Решительно ничему положил я себе не удивляться и не удивлялся до тех пор, пока в весьегонской больнице мне не прооперировали пропоротую пятку, положив ногу на футляр от моего фотообъектива, и, промыв единственным наличествующим в хирургическом отделении антисептиком (спирт с фурацилином), на прощанье во влажной марле, как панацею от воспалений и загноений, не дали еще несколько листочков «обезьяньего дерева», сказав, что в народе недаром зовется оно «хирургом без скальпеля». И вот тут я удивился. Потому что думал, что обезьянье дерево – растение бесполезное, то есть декоративное. А что панацея – не знал.
Прежде Пошехонье было обширнее и совсем близко подкрадывалось к столице со стороны Талдома. Однако развитие сети железных и автомобильных дорог потеснило его (Пошехонье вообще чурается оживления наезженных трактов и больших рек), и ныне в своей заповедной самости оно сохранилось лишь внутри неправильной фигуры, очерченной железнодорожными путями вокруг Рыбинского водохранилища: западнее Ярославля и Вологды, севернее Калязина, восточнее Твери и Бологого, южнее Череповца.
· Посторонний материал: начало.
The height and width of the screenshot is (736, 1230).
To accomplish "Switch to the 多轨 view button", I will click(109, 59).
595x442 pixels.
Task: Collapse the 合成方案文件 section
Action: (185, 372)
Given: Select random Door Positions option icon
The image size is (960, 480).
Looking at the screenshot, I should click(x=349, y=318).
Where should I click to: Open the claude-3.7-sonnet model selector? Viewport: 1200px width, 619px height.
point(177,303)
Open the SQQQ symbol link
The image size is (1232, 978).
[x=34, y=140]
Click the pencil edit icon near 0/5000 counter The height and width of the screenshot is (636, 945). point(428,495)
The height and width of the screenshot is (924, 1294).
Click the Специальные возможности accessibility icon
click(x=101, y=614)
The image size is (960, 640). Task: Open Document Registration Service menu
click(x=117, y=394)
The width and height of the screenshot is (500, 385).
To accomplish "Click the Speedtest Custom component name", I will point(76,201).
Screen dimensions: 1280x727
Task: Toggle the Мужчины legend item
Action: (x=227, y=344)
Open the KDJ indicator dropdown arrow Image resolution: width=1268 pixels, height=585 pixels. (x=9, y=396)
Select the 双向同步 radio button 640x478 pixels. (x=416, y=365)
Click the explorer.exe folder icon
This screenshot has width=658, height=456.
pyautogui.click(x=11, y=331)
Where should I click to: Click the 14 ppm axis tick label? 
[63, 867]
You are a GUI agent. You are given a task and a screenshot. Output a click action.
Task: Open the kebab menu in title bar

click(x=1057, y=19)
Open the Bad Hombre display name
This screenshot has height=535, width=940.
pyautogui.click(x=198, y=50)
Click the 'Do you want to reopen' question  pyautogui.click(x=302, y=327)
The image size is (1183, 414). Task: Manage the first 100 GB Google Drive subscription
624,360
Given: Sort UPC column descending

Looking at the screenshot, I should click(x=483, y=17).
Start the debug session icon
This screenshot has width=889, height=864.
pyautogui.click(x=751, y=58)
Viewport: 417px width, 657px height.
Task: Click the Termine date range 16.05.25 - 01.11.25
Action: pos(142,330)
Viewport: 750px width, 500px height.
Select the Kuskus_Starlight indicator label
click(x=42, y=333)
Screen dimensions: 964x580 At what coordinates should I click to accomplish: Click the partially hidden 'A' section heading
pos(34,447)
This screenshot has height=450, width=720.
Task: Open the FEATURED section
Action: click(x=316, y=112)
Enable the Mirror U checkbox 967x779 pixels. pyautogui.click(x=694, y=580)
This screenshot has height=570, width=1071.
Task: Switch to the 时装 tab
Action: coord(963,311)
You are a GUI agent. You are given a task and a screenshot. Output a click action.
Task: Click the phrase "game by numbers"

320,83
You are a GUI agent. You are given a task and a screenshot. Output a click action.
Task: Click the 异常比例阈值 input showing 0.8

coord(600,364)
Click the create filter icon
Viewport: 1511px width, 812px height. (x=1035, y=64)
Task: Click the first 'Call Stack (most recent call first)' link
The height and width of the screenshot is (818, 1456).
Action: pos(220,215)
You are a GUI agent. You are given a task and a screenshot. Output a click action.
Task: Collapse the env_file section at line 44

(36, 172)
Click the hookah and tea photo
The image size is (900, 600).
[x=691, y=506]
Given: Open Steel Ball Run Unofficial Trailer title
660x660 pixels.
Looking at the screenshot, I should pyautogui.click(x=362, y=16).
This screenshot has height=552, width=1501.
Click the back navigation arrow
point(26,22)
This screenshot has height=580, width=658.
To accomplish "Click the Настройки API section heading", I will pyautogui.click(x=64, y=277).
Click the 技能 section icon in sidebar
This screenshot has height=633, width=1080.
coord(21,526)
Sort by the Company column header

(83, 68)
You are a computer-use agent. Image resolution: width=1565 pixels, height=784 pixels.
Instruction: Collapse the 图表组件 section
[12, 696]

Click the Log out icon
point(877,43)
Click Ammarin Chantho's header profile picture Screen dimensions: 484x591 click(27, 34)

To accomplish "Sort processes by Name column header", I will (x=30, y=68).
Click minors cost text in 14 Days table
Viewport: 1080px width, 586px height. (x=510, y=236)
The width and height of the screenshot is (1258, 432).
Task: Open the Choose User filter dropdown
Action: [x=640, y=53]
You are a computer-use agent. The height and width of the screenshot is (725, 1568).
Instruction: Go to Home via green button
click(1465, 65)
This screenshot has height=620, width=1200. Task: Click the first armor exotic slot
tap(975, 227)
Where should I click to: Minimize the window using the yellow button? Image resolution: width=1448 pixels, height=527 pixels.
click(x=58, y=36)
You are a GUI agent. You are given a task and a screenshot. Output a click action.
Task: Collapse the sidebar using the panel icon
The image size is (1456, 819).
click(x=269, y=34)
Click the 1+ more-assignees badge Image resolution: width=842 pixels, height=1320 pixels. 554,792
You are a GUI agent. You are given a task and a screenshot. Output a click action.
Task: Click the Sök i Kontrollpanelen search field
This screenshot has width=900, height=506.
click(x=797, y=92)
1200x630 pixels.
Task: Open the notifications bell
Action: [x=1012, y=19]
Внутри этой фигуры заключена обширная, переполненная водой верхневолжских притоков страна, захватывающая дикие, неосвоенные края четырех соседних областей – Ярославской, Тверской, Новгородской и Вологодской.
Пошехонские реки суть: Мелеча, Молога, Шексна, Уломна, Кесьма, Волчина, Медведица, Ворожба, Сога, Согожа, Сить, Ламь.
Городки: Бежецк, Устюжна, Рамешки, Кукобой, Буй и Кадуй, Красный Холм, Чебсара и собственно Пошехонье, уроженцам которого великий сатирик сослужил такую службу, что, несмотря на все их ухищрения, удвоение названия города (Пошехонье-Володарск), слава о них как о закосневших в своем пошехонье пошехонцах осталась такая, что даже от нынешнего пошехонского сыра до сих пор веет каким-то унынием…
Селения: Комарицы, Любегощи, Косодавль, Слуды, Пленишник, Чирец, Большой Мох, Коротынь, Средние Чуди и Задние Чуди.
Чуткое ухо непременно различит в упомянутых названиях болотистый звук непроходимой глущобы и полустертые слова позабытого языка веси, чудского племени, что тихо плодилось в комариной глуши во все времена исторических потрясений, покуда не было в плодовитости пересилено славянами.
И точно так же при определенной тонкости слуха в уцелевших свидетельствах побывавших в Пошехонье людей легко расслышать имя столицы сего дремучейшего пространства. Салтыкову-Щедрину является оно в ночном кошмаре: «Видел во сне… Приехал будто бы я в Весьегонск и не знаю, куда бежать: в Устюжну или в Череповец».